Abortion services providers in Maine say they are dismayed by a new rule released by the Trump administration Friday.

Saturday, Maine Family Planning announced that it will seek a preliminary injunction to prevent the rule from going into effect.

The Trump administration rule finalizes some changes in how abortion services are provided under the Title X grant program, the only federal grant program that funds family planning and related services.

George Hill, President and CEO of Maine Family Planning, says especially troubling is an attempt to dictate whether a provider can discuss abortion services with a patient. 

“The Domestic Gag Rule runs counter to everything we stand for as a reproductive health care organization,” says Hill,  “We are going to court to make sure Maine patients and providers aren’t harmed by this blatantly ideological attack on health care for low-income people.

Hill also says the Trump administration seems determined to completely dissociate pregnancy termination from all other reproductive care, and Maine Family Planning views the rule as an attempt to sabotage the Title X program. 

“It's a very natural thing for abortion to be a part of the full range of reproductive health care services,” Hill says. “We've always treated it that way have done so for the last 30 years or so."

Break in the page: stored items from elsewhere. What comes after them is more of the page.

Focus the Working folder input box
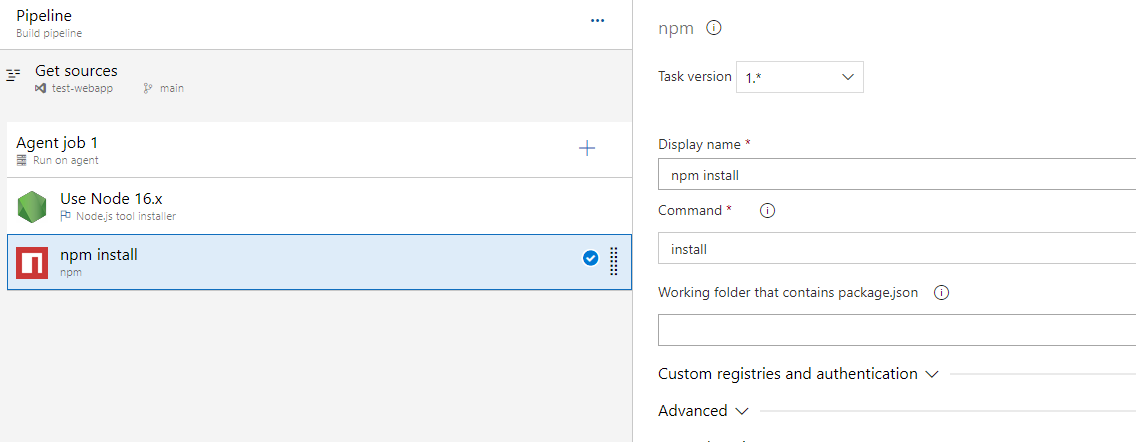Screen dimensions: 1136x442 click(896, 330)
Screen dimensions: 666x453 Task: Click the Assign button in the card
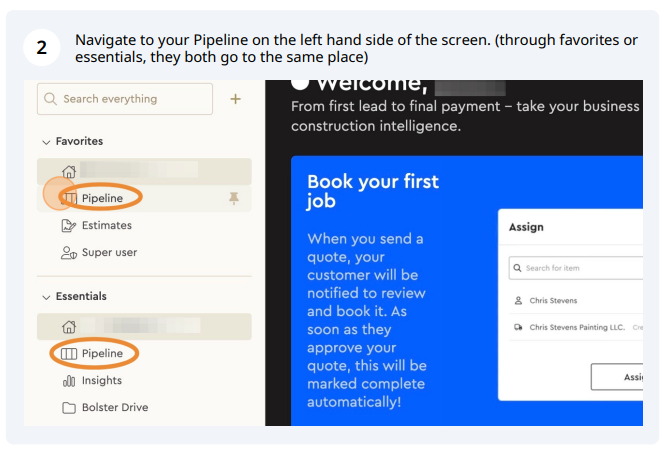617,377
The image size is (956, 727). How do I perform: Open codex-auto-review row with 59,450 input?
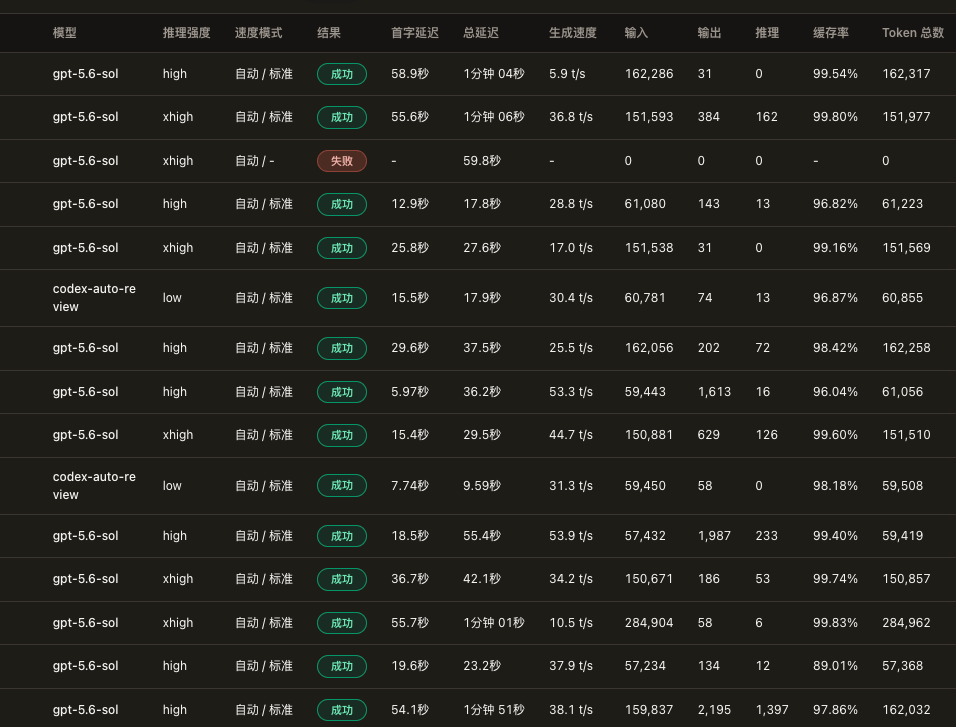(478, 485)
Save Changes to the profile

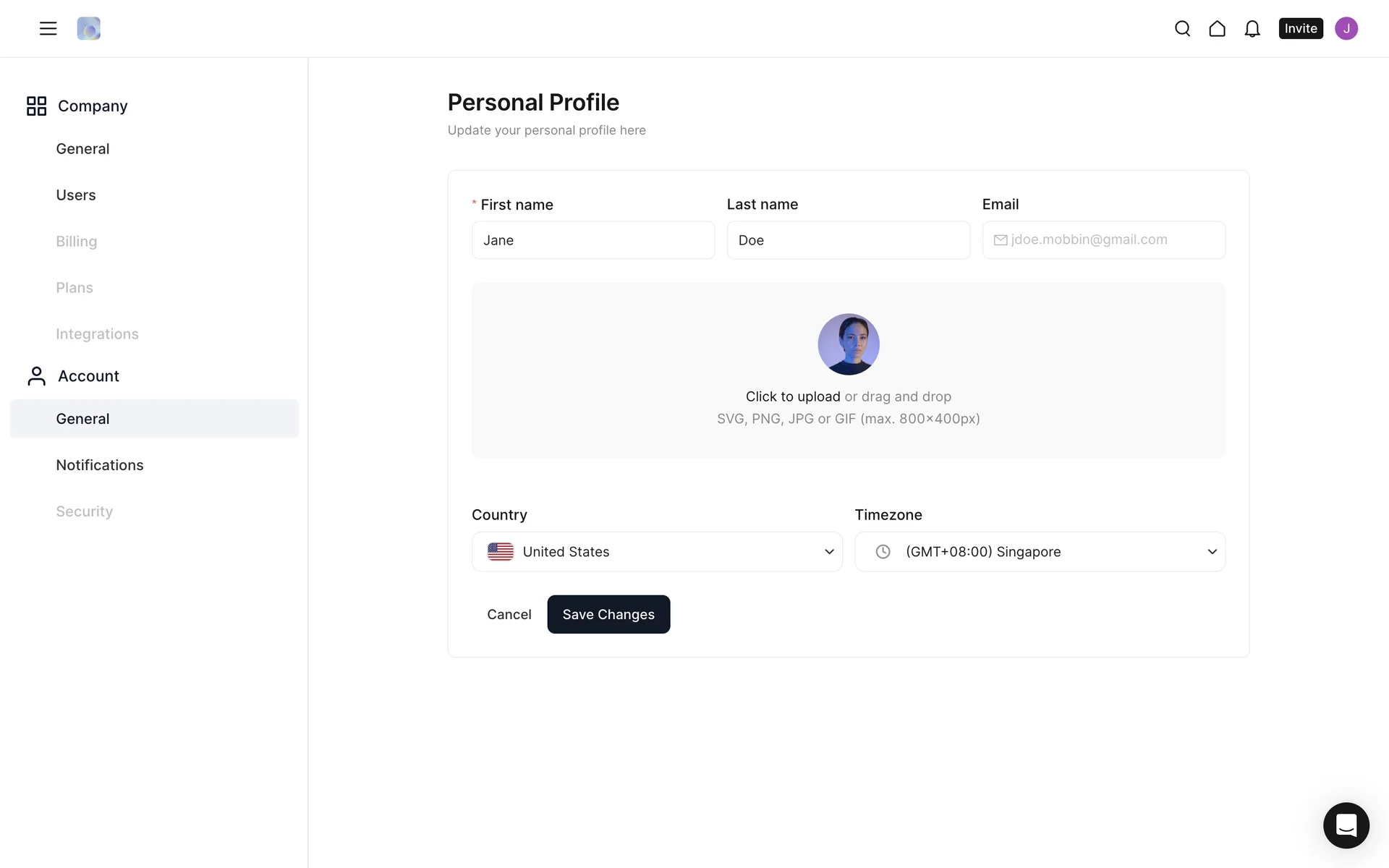pos(608,614)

Under the new rule, clinics that receive Title X funding must now create a physical separation — such as access corridors, doorways, and rooms — between abortion services and any other family planning services provided at the clinic. The rule also bans Title X health providers from referring patients for abortion services elsewhere.

"We're not going to compromise our medical ethics,” says Nicole Clegg, a spokesperson with Planned Parenthood Northern New England. “We're not going to restrict information to our patients, especially if a patient is asking for it, and they know that."

Clegg says the rules are designed to put abortion providers in an impossible situation.

Creating the physical separations required would be cost prohibitive for many clinics she says, and the "gag rule" banning providers from discussing abortion services with their patients is not something Planned Parenthood will comply with, even if it means foregoing Title X funding.

"We don't accept any restrictive state or federal funding, and this is the reason," says Andrea Irwin, executive director of the Mabel Wadsworth Center, which provides women's health care in Bangor.

Irwin calls the rules "atrocious" and says many clinics are now in a difficult position. "Some, as best I know, may actually decide to forego the funding and either try to make it up with state funding or private sources instead," Irwin says.

"If that means appealing to the community, if that means appealing to our lawmakers at the federal and state and federal lawmakers, for us, our primary priority is making sure there's no interruption in care to our patients," Clegg says.

Clegg says the group receives about $400,000 through Title X, which is used to subsidize family planning services for lower income clients.

The new rule will take effect 60 days after publication in the federal register.